- **DATA FOR REVIEW**:
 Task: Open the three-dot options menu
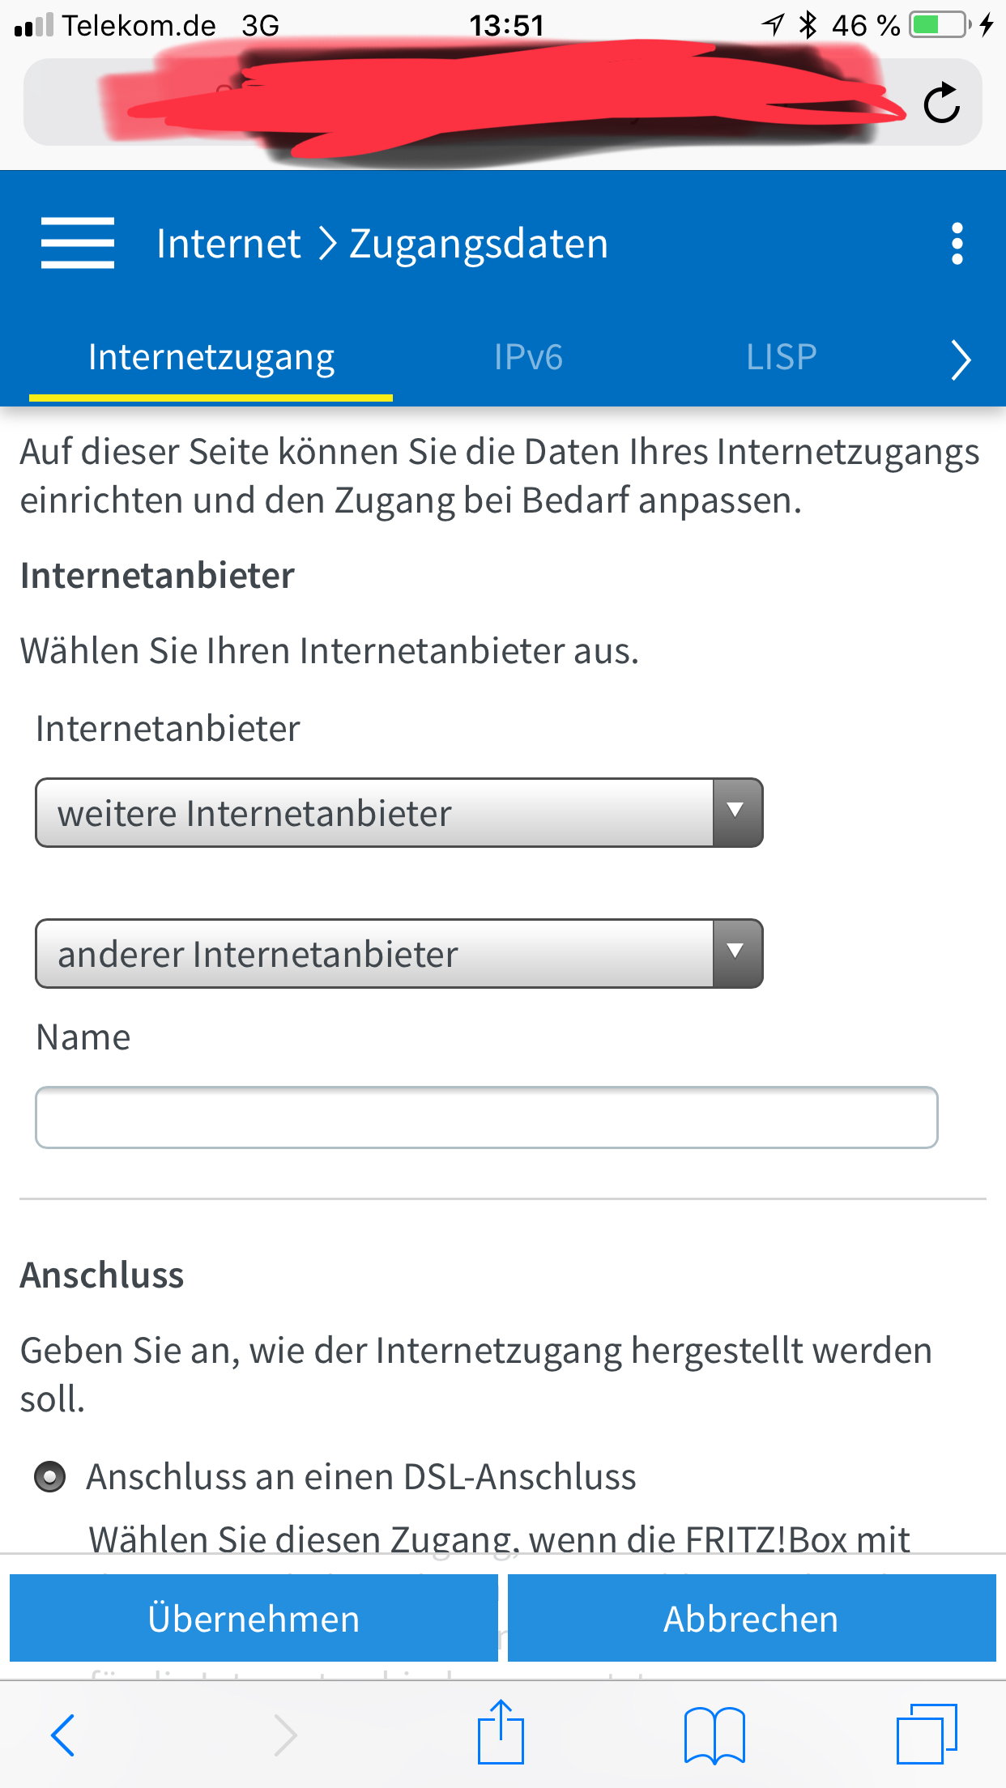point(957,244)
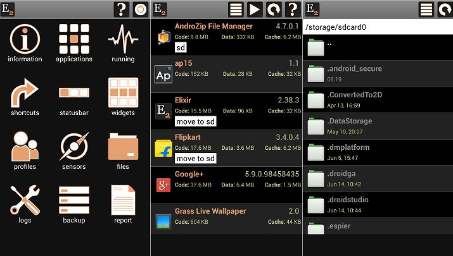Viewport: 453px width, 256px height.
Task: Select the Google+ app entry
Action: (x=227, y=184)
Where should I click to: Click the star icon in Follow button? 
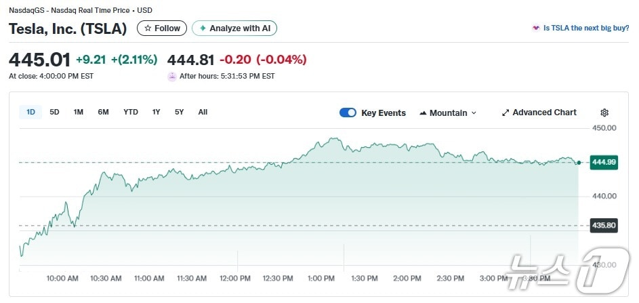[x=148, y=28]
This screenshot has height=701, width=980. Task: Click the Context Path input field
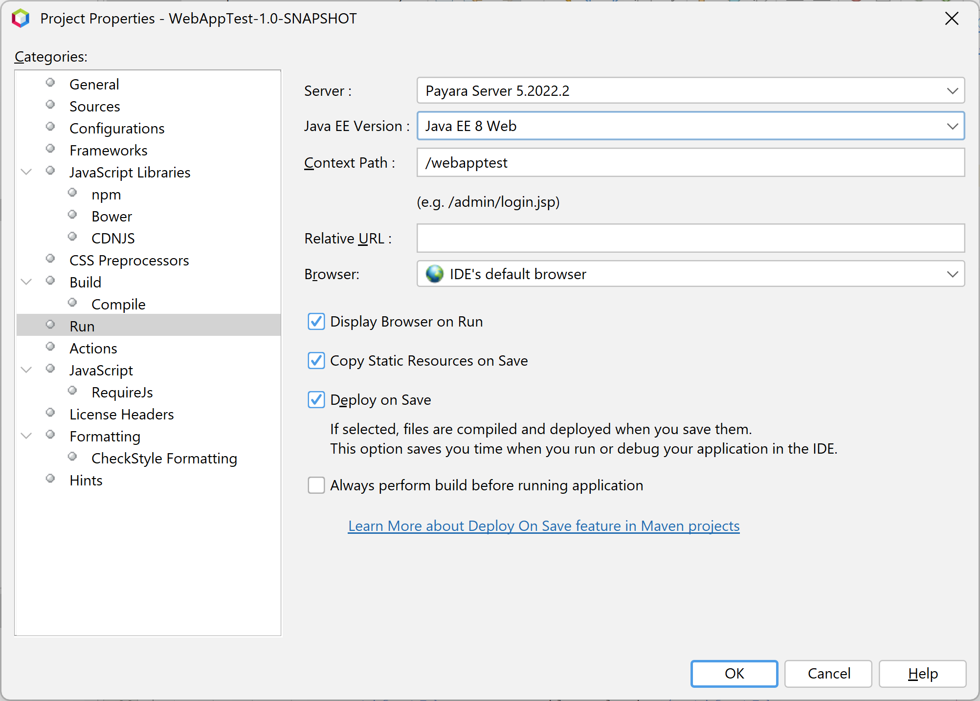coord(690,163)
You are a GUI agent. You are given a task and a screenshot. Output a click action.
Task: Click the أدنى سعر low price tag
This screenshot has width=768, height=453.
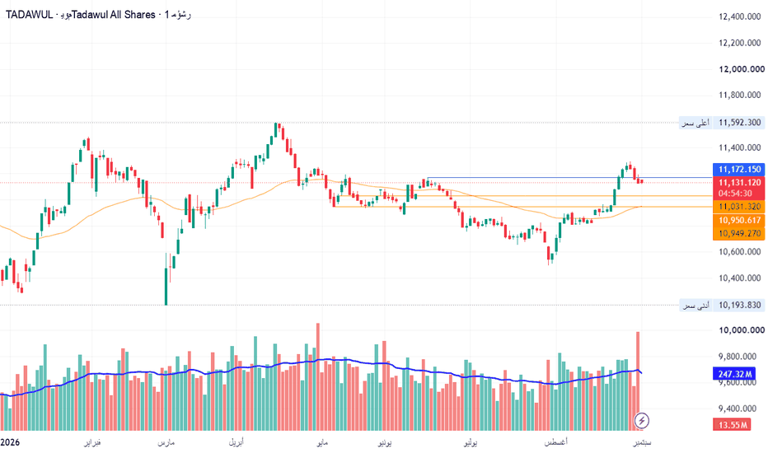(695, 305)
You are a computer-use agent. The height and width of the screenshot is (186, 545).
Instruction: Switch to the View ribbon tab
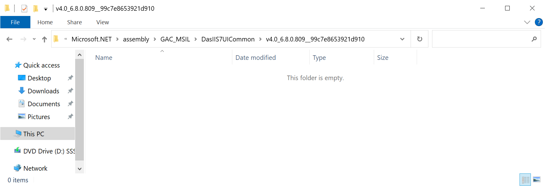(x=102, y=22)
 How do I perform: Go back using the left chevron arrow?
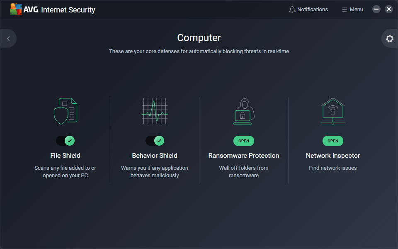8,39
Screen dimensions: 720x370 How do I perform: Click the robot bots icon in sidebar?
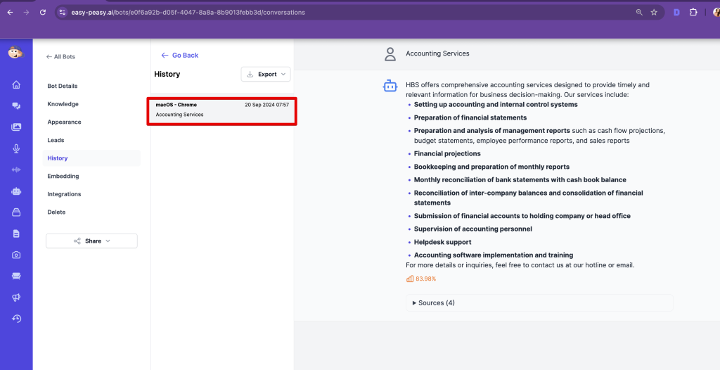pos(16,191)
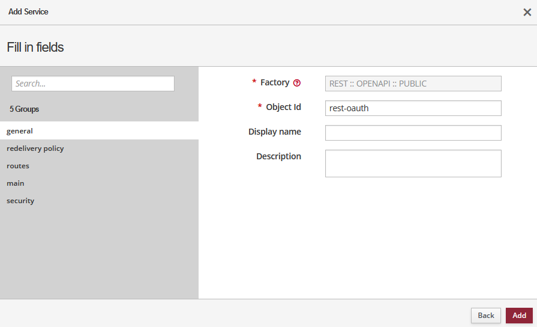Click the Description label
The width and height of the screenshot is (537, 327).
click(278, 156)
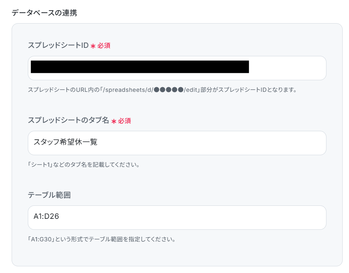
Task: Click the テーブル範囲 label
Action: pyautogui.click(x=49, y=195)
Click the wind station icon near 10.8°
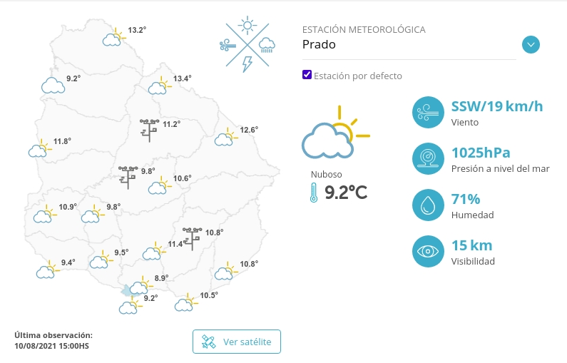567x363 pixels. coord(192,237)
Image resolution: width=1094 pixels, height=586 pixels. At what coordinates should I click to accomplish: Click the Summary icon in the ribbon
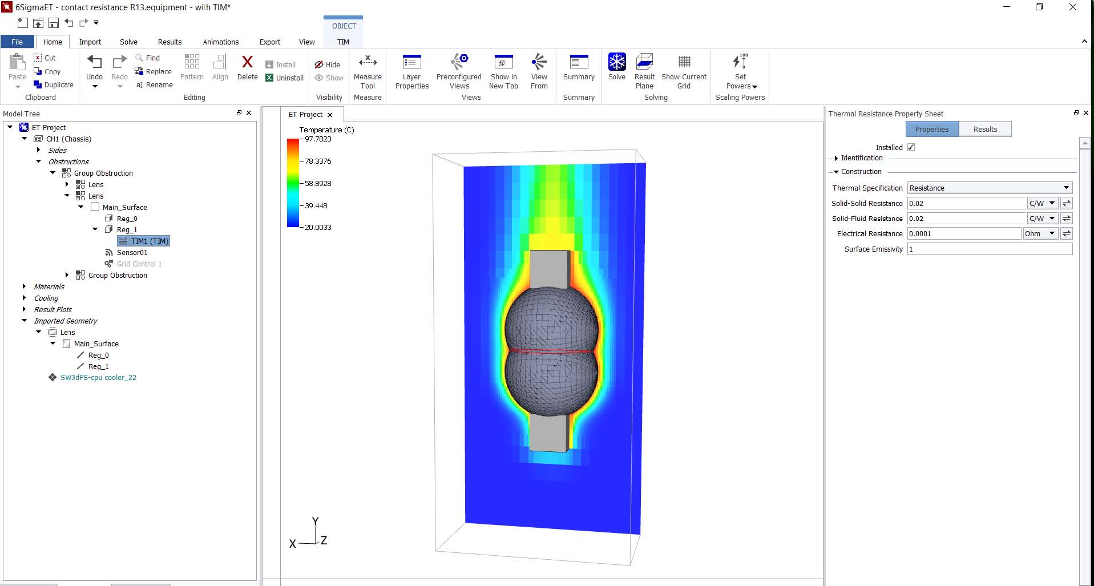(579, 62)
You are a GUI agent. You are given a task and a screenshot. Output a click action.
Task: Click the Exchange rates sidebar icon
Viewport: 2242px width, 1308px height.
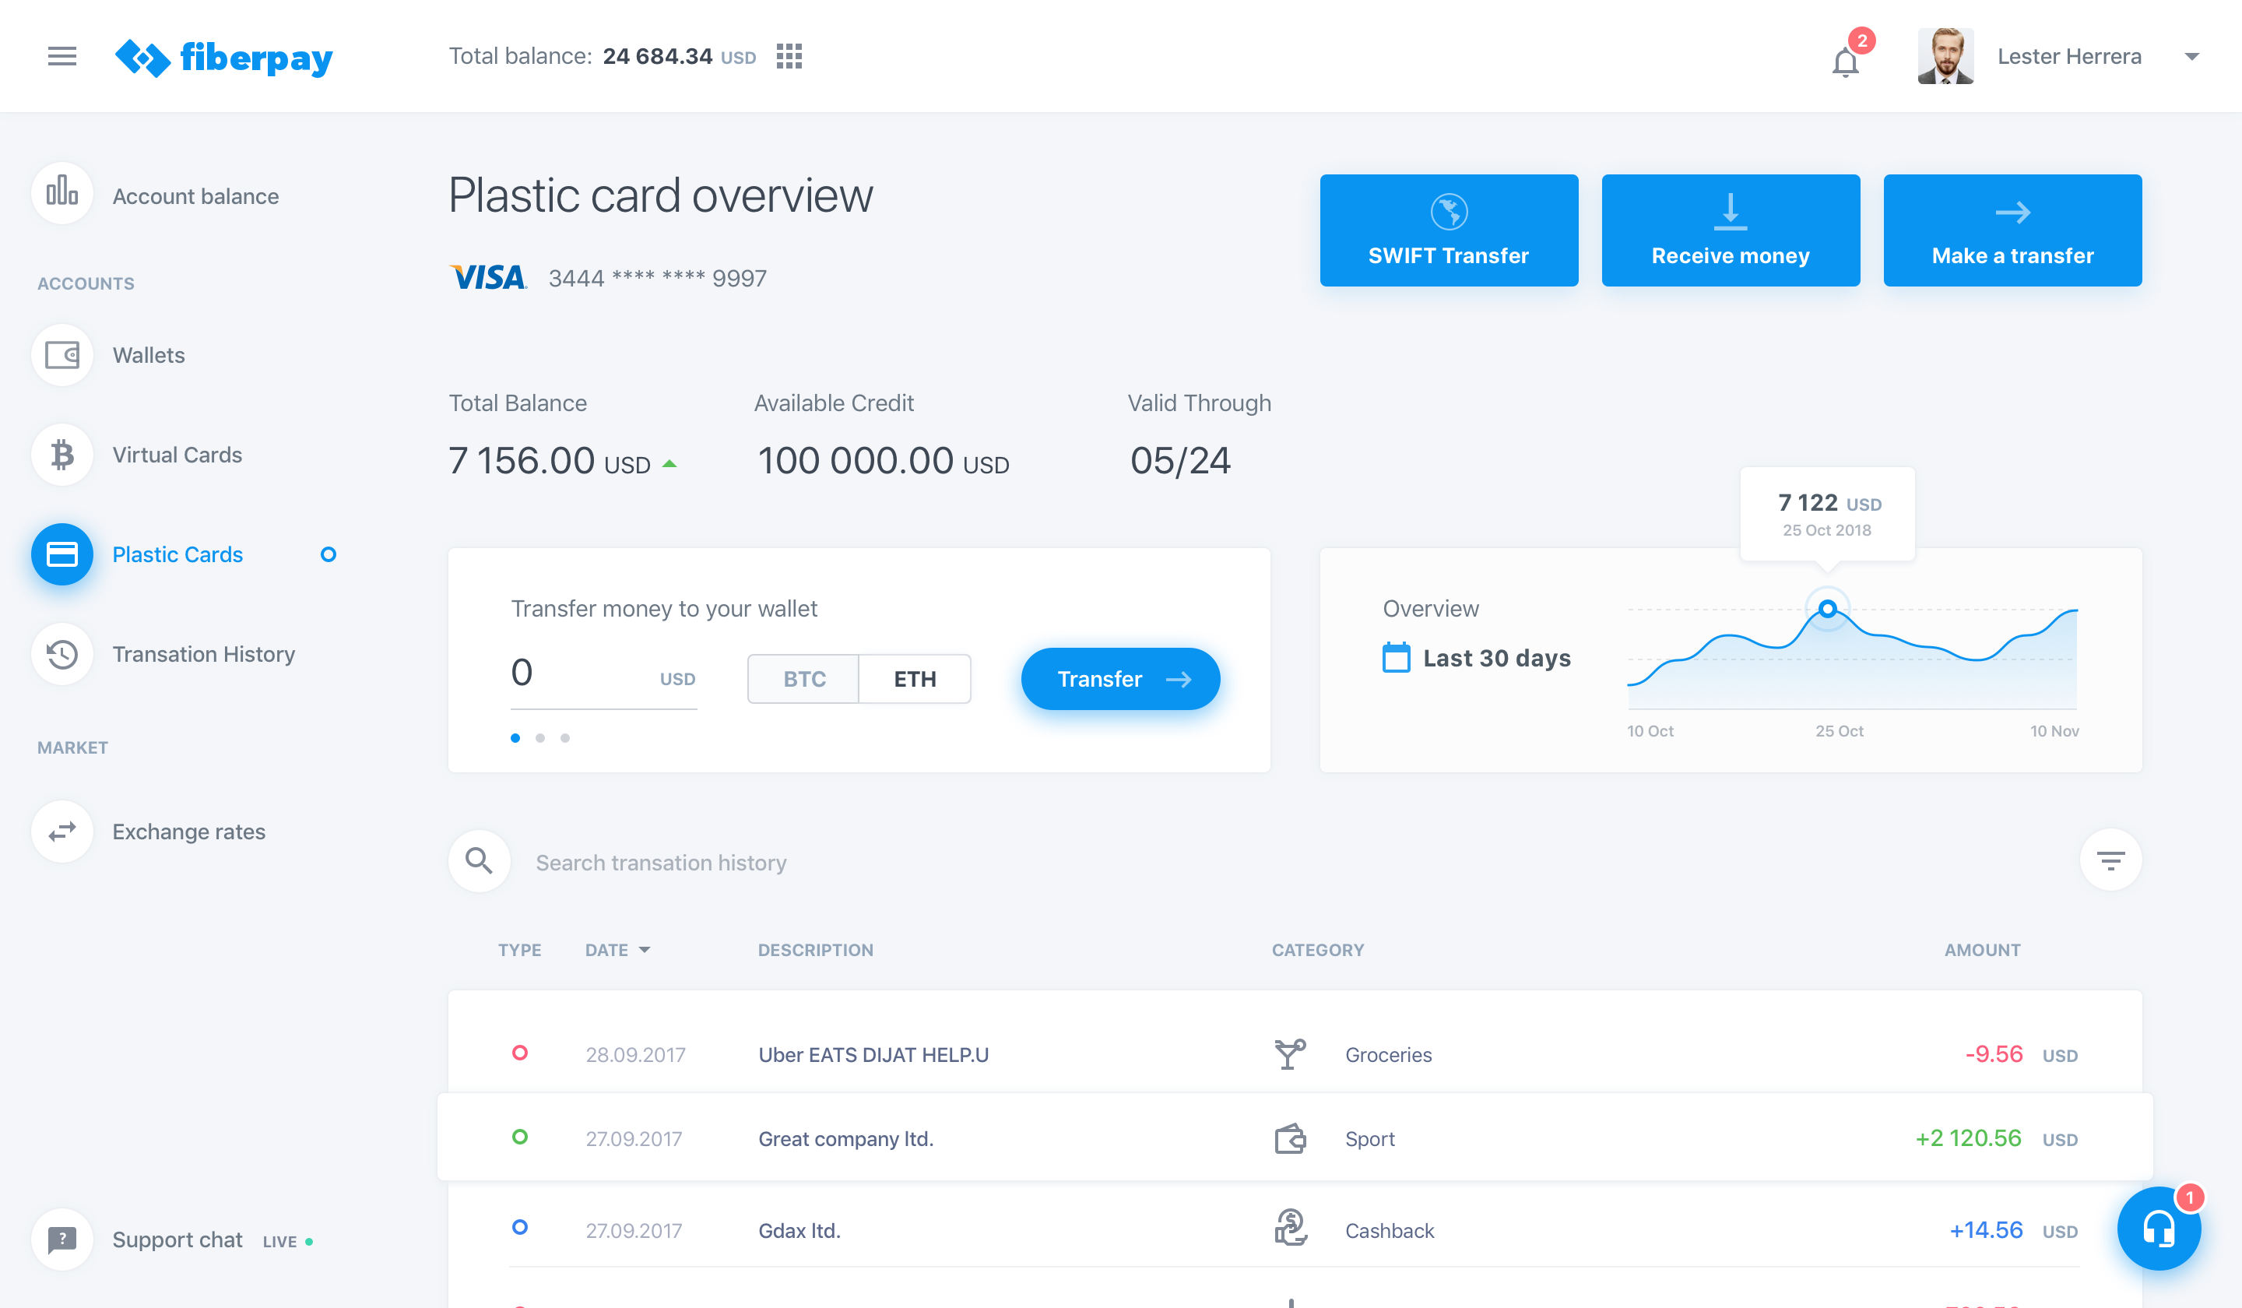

- **EXERCISE BRIEF**: Give back every entry word for word, and drop the pictures as you go.

- **SOLUTION FOR THIS EXERCISE**:
 Task: Open the three-dot options menu
point(957,244)
Viewport: 453px width, 256px height.
Task: Select the Google+ app entry
Action: (x=227, y=184)
Where should I click to: Click the star icon in Follow button? 
[x=148, y=28]
This screenshot has height=701, width=980. Task: Click the Context Path input field
coord(690,163)
You are a GUI agent. You are given a task and a screenshot. Output a click action.
Task: Click the أدنى سعر low price tag
This screenshot has width=768, height=453.
(695, 305)
You are a computer-use agent. The height and width of the screenshot is (186, 545).
Instruction: Switch to the View ribbon tab
(x=102, y=22)
 How do I perform: Go back using the left chevron arrow?
8,39
Screen dimensions: 720x370 How do I perform: Click the robot bots icon in sidebar?
pos(16,191)
Click the Description label
The width and height of the screenshot is (537, 327).
click(278, 156)
Task: Click the テーブル範囲 label
Action: pyautogui.click(x=49, y=195)
Click the wind station icon near 10.8°
567x363 pixels. coord(192,237)
Image resolution: width=1094 pixels, height=586 pixels. At what coordinates should I click to accomplish: Click the Summary icon in the ribbon
(579, 62)
You are a GUI agent. You are given a task and a screenshot. Output a click action.
Task: Click the Exchange rates sidebar icon
Viewport: 2242px width, 1308px height.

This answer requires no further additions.